One thing that Laura was very struck by when she was working as a doctor in Uganda was the dire lack of equipment. When asked by one of the nurses in the hospital she was working in whether there were differences between hospitals in the UK and Uganda, she said "Well, in the UK, there is usually only one person per bed, rather than the four here".
Earlier this year the trust gave a grant of £1500 to an inspirational young charity called READ International, which collects good quality second-hand school books in the UK and sends them to schools in Tanzania. Future plans for the trust include setting up a scholarship or bursary in Laura’s name, to help fund medical school for those who might not otherwise be able to afford it.

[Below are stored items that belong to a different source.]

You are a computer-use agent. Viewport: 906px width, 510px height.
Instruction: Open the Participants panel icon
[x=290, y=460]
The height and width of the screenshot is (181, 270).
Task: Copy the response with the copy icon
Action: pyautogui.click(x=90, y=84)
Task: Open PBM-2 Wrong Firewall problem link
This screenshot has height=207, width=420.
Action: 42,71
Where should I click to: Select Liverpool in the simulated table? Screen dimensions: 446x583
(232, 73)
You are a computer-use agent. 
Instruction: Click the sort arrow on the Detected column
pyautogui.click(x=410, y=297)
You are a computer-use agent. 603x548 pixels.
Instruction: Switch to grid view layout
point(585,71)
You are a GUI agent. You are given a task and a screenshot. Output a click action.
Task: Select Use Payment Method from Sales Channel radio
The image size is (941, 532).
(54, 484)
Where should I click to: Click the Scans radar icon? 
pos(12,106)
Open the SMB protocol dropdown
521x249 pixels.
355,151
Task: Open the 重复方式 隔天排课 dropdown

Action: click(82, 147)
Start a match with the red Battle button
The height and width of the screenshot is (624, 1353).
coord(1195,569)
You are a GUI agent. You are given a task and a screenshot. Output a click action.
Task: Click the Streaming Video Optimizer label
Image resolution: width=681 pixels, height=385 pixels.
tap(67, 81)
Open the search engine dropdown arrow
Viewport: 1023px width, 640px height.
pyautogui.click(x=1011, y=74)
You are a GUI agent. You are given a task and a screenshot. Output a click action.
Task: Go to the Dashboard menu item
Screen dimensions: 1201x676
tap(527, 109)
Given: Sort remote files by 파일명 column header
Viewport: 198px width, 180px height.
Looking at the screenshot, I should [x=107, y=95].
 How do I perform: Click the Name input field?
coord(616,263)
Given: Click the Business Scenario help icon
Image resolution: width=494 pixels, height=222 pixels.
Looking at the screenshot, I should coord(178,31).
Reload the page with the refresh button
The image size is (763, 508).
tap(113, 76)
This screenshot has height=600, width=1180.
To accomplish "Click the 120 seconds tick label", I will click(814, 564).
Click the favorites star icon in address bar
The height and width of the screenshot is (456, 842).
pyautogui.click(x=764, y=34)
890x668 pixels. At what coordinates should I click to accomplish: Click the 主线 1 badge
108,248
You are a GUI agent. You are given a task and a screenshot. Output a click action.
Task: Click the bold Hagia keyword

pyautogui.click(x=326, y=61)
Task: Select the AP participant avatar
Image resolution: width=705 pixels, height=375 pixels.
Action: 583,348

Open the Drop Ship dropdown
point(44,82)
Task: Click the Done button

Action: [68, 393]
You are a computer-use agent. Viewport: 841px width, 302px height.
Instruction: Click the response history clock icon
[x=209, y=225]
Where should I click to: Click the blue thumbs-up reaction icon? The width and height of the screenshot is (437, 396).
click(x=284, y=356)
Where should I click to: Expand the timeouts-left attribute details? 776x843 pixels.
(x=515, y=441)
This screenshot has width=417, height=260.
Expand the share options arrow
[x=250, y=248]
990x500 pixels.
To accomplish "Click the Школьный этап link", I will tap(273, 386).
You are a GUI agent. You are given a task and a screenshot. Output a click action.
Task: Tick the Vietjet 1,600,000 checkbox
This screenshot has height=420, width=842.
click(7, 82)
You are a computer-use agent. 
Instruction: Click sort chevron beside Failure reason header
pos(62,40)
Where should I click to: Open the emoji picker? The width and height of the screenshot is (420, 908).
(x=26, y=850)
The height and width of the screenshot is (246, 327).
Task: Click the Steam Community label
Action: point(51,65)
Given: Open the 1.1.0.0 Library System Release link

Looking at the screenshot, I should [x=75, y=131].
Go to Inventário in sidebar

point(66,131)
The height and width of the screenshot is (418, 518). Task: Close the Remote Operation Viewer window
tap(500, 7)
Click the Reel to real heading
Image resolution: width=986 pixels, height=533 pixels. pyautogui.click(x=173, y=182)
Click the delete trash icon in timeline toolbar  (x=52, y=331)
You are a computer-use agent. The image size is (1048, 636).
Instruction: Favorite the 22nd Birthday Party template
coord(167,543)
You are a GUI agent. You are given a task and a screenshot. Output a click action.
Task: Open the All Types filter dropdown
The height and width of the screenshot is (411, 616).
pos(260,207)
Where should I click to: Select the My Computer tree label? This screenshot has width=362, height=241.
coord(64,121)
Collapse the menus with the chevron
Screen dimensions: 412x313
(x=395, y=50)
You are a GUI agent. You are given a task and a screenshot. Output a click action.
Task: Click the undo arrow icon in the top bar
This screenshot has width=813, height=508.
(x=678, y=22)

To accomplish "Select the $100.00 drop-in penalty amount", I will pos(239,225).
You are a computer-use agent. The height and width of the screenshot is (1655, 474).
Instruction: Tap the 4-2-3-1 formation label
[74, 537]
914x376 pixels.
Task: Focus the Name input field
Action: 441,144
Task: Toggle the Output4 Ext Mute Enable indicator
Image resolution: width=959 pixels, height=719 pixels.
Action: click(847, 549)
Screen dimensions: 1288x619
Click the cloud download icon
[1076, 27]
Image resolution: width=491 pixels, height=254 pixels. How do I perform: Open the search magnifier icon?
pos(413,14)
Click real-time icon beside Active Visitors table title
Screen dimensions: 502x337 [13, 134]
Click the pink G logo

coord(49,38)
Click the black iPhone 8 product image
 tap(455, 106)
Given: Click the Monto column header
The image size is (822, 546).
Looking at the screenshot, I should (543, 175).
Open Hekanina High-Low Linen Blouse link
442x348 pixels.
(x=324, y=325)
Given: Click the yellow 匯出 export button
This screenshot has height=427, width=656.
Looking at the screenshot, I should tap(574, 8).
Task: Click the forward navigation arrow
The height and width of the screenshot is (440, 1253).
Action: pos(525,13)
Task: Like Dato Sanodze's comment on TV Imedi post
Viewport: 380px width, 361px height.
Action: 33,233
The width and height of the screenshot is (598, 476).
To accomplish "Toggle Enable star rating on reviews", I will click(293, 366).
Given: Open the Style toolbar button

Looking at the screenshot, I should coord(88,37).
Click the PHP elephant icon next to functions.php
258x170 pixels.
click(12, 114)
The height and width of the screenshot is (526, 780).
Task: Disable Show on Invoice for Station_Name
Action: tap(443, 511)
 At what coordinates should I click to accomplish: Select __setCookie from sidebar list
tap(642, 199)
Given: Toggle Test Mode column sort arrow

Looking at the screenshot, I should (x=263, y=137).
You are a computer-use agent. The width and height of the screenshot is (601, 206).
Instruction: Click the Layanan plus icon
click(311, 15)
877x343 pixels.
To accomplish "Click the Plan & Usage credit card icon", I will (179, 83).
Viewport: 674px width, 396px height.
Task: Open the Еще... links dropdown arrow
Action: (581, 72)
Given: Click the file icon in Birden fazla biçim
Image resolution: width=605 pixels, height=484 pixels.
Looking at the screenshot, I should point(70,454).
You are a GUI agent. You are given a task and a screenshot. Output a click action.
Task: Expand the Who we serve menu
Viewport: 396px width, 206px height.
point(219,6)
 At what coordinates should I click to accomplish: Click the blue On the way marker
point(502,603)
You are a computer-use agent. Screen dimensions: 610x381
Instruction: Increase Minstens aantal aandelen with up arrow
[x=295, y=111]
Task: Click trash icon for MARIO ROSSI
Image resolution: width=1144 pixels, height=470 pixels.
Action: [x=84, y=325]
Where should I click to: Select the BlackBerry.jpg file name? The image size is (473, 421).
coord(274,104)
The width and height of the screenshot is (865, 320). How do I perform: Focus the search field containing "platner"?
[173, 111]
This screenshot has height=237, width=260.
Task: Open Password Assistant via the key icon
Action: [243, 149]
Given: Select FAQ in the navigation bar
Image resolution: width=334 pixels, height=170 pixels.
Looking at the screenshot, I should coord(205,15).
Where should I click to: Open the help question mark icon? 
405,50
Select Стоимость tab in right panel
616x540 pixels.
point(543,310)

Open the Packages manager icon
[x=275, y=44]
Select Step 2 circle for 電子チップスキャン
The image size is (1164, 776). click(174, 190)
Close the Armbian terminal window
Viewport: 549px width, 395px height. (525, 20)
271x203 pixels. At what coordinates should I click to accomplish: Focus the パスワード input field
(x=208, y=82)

Are you surprised by how much you’ve raised?
We are amazed! Our friends and families have been so generous, and on wet, difficult, tired days the feeling of their support was so important.
We've also been astounded by how much total strangers have given us along the way. At the end of a long day's cycling we were sitting in a pub in Scotland writing our journal and nursing much deserved pints. We fell into conversation with the locals about our trip and ended up giving one man, a certain Stuart McConnachie, our Justgiving url. When we checked online the following day to see how our Justgiving page was doing, we were astounded to see that he'd donated £200. Just amazing, a real highlight of the trip.
Any good tips for other Justgiving fundraisers?
We met lots of people along the way who wanted to sponsor us, which was wonderful. We had an idea that it would be really good to make little business cards with our Justgiving url on it. Weight and space was a real premium for us, and little cards would be light and you could just keep them in your pocket. We didn't keep a blog (no time, and we certainly weren't going to carry a laptop!) so we updated our Justgiving page every now and then.
For us, the most important thing was teamwork. When Theo and I worked together as a team and acknowledged our strengths and weaknesses we found it so much easier than the times when we battled on as individuals. For example, I was good at getting us up hills, but hopeless at putting up the tent, and Theo is a brilliant map reader but found the rain a bit miserable. Plenty of brilliant analogies and lessons learnt for our forthcoming marriage!